1998/9                  96.46% (254)                      90.48% (21)                         100% (8)

1999/00                97.01% (234)                      100% (14)                            0 students

2000/01                97.4% (205)                         92.3% (13)                           100% (4)

2001/02                94.39% (214)                      68.42% (19)                         100% (5)

2002/03                94.05% (252)                      94.74% (19)                         100% (3)
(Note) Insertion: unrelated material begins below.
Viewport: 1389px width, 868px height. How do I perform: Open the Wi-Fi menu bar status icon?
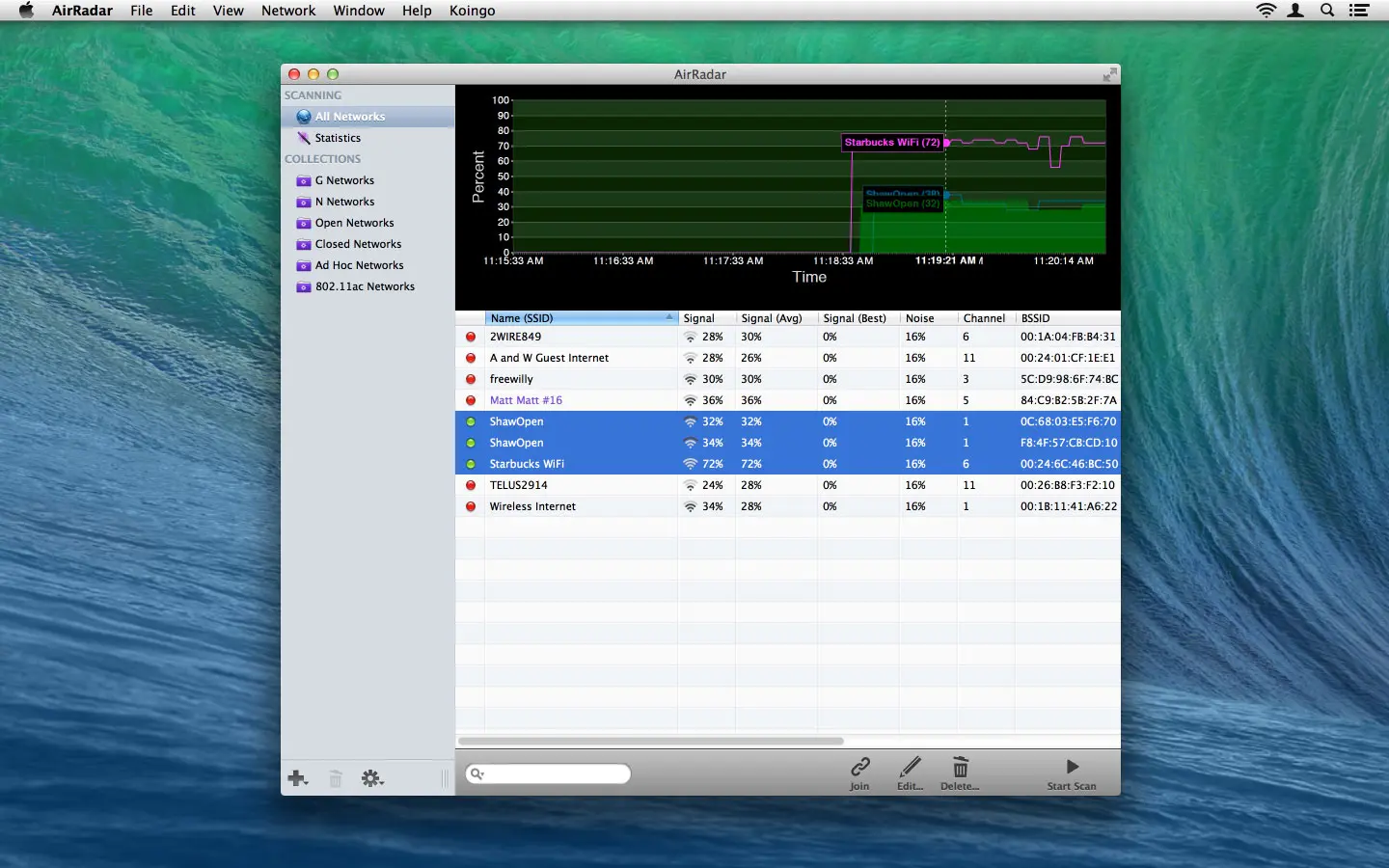point(1265,11)

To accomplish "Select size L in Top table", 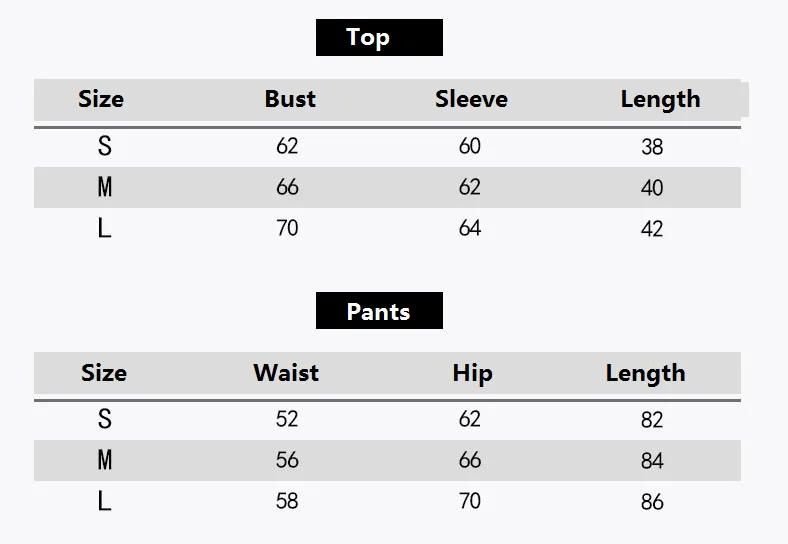I will point(105,229).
2003/04                96.34% (191)                      88.89% (18)                         0 students

 

Caltech made great efforts to achieve seemingly meager results. Those efforts were of course rooted in the beliefs enunciated in the 2001 “Diversity Statement.” And behind that statement, in turn, lay the sense of embarrassment that the University’s academic excellence existed in a sphere of human endeavor cut off from the great ideological project in higher education of the last quarter-century: getting the racial numbers right.

What about now? Caltech remains an interesting case in American higher education. It clearly wants to retain its high academic standards, but it is also trying desperately hard to get on the diversity bandwagon. It has its own Office for Minority Student Education which focuses on “support services and programming for minority students.”   It has its own Diversity page, with links to diversity news.  The news includes the results of the 2008 Summer YESS Program—an exploration of “the excitement and rigor of neuroscience and physics” just for “exceptional underrepresented high school students.”  I’m skeptical about the legality of that venture. The Office of Civil Rights has repeatedly ruled that such programs must be open to all. But if the intent is to create a stream of minority applicants for Caltech’s own programs, it does not appear to have had much success. 

                The U.S. Department of Education statistics show Caltech as mainly male, and overwhelmingly white (non-Hispanic) and Asian.  The latest data from fall 2007:

Total undergrad enrollment 913

31 percent female, 69 percent male

43 percent White Non-Hispanic

1 percent Black Non-Hispanic

28 percent Asian/Pacific Islander

0 percent American Indian/Alaskan Native

3 percent Race/Ethnicity Unknown

9 percent Non-Resident Alien

 

Caltech remains a benchmark for American higher education in the sense that it is the closest thing we have to a major university that sticks by a merit principle in admissions.    It is plainly not closed to minority candidates. Rather the opposite: it is eager to do everything thing it can to encourage applicants and to help those who are admitted to succeed. My guess is that the eagerness reaches the point of excess in some ways and that some talented minority students would rather not have all the fuss over their racial and ethnic backgrounds. But be that as it may, Caltech does give us a picture of what the highest levels of scientific education in the United States might look like in the absence of racial preferences.

                That’s a yardstick that could be useful in states, including California, where racial preferences are prohibited by law, but in which public colleges and universities connive ways to get around the prohibition. 

                The very small numbers of minority students at Caltech are also perhaps a Rorschach Test for American attitudes about race and achievement.  Are the minority numbers so small because disparities in K-12 school leave too few minority students with the advanced skills needed to compete in science at the Caltech level? Are the numbers depressed because scientifically-talented minority students prefer academic communities that have a “critical mass” of other minority students?  Is the supply of top-level minority students in the sciences restricted by cultural emphases in the United States that de-value intellectual achievement?  My own sense is that the regime of racial preferences throughout American higher education channels many capable students away from Caltech.

               Be that as it may, because it is nice to have a little institutional diversity, I hope Caltech sticks by its basic policy.